It's kind of funny that I'm writing this blog post in light of the holy discontent expressed in my last post. But there is something to be said about the struggle I face daily with my anger over injustice, and my lack of grace for perpetrators and bystanders.
This is my biggest struggle - impatience, irritability, and frustration with those who I judge as being hypocritical. Of course I fall into that category as well, and that only increases my irritability, because then I start disliking who I am too. It is my darkest side and it comes out in all sorts of ways.
My beauty is found in the grace I surprise myself with - both for myself, and for others. I have learned that if I preach love for the homeless because they're real people, then I actually have to love all real people. That's hard to do. It's easier for me to be scornful towards wealthy Christians who drive Hummers, and to care deeply for vulnerable and ill people without a roof over their heads. But this is hypocrisy - I'm telling it like it is.
It's more socially acceptable in my circles to slam the rich, because slamming the poor makes you an inhuman monster. But the reality is there is good and bad in everyone. Love is about what you choose to see in the other. I choose to look at a homeless person and see her sense of humor, or his generosity. I choose to look at a Christian who has never served anyone outside of the church and see her hypocrisy, or his callousness. That is more about my lack of grace than their lack of heart.
As hard as it is, (because it's actually pretty fun to mock rich Christians with their heads in the sand), this is not what God calls me to do.
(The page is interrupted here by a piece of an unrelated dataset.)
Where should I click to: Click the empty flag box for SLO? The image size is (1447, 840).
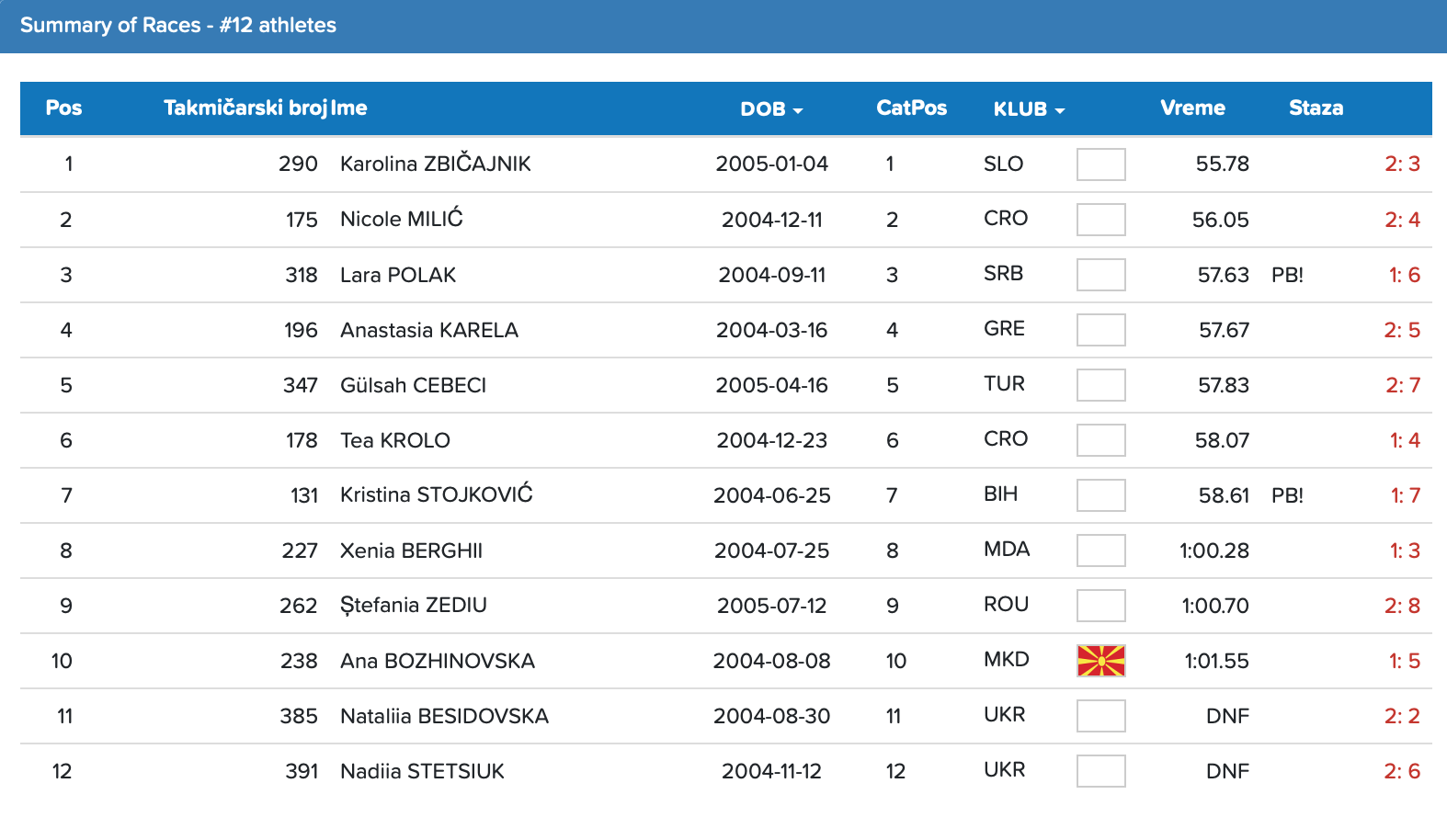1100,165
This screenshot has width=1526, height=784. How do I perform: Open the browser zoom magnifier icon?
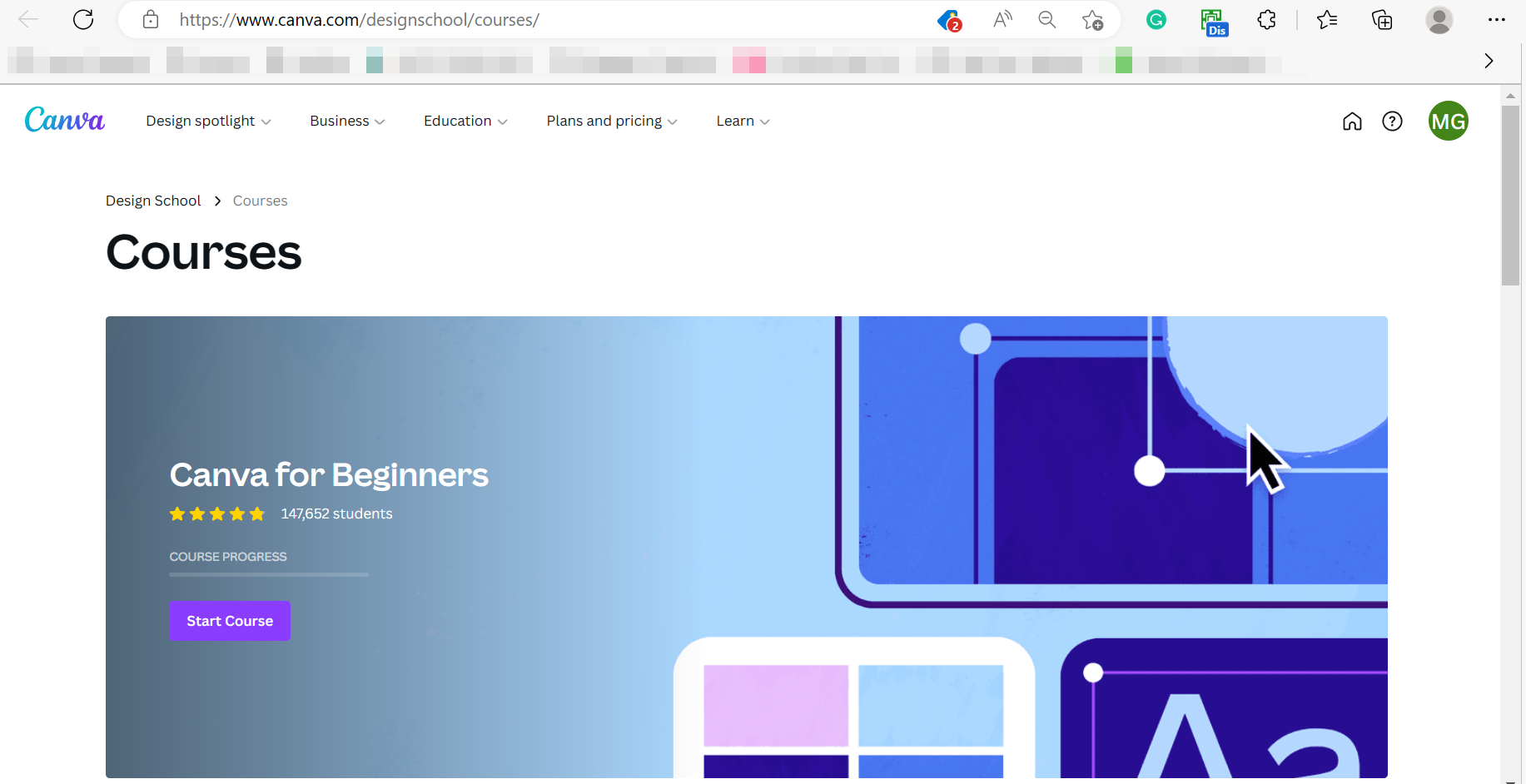coord(1047,20)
I have been wrong. I have contributed to the divide between the social justice activist types, and the "normal" people who think we're all angry bra-burners. See, I think the thing that scares everyday people about activists, is the anger. Nobody likes being around angry people. And when that anger comes out, people think that we're trying to make them feel guilty. That's when the defensiveness shoots up.
What if we actually practiced what we preached, and loved everybody? What if, instead of mocking the corporate types, we befriended them? What if we actually lived out Galatians 5:22-23? I was reading this book two nights ago, after a long day at work where I was irritable and exhausted. Shockingly, I found out that irritability and exhaustion are not fruits of the Spirit? What?! But I was doing so much good during the day! :)
Apparently, or so I read, the fruits of the Spirit are love, joy, peace, forbearance, kindness, goodness, faithfulness, gentleness, and self-control. The more I think about it, the more I realize that often the Christians in the megachurches do exhibit many of these characteristics. Not all, and not consistently, but I'm far more likely to characterize a megachurch congregant this way than I am a social justice activist. There is much that front-line staff have to learn from those that we get frustrated with. We have to approach the discussion with humility. We are the experts on loving homeless people, but not on loving in general. And that's humbling.
Front-line staff often burn out - frustration that nobody else understands, that the work seems insurmountable, that people are dying on mats at Alpha because they have nowhere they can access health care... all of these things create burnout. Anger and discontent can be holy, but only when tempered with a healthy dose of love, peace, patience, etc. And that's the lesson I'm currently learning. It's hard breaking the mental habits, and I'm really bad at it. But Christ is in me, and one day, it's gonna show.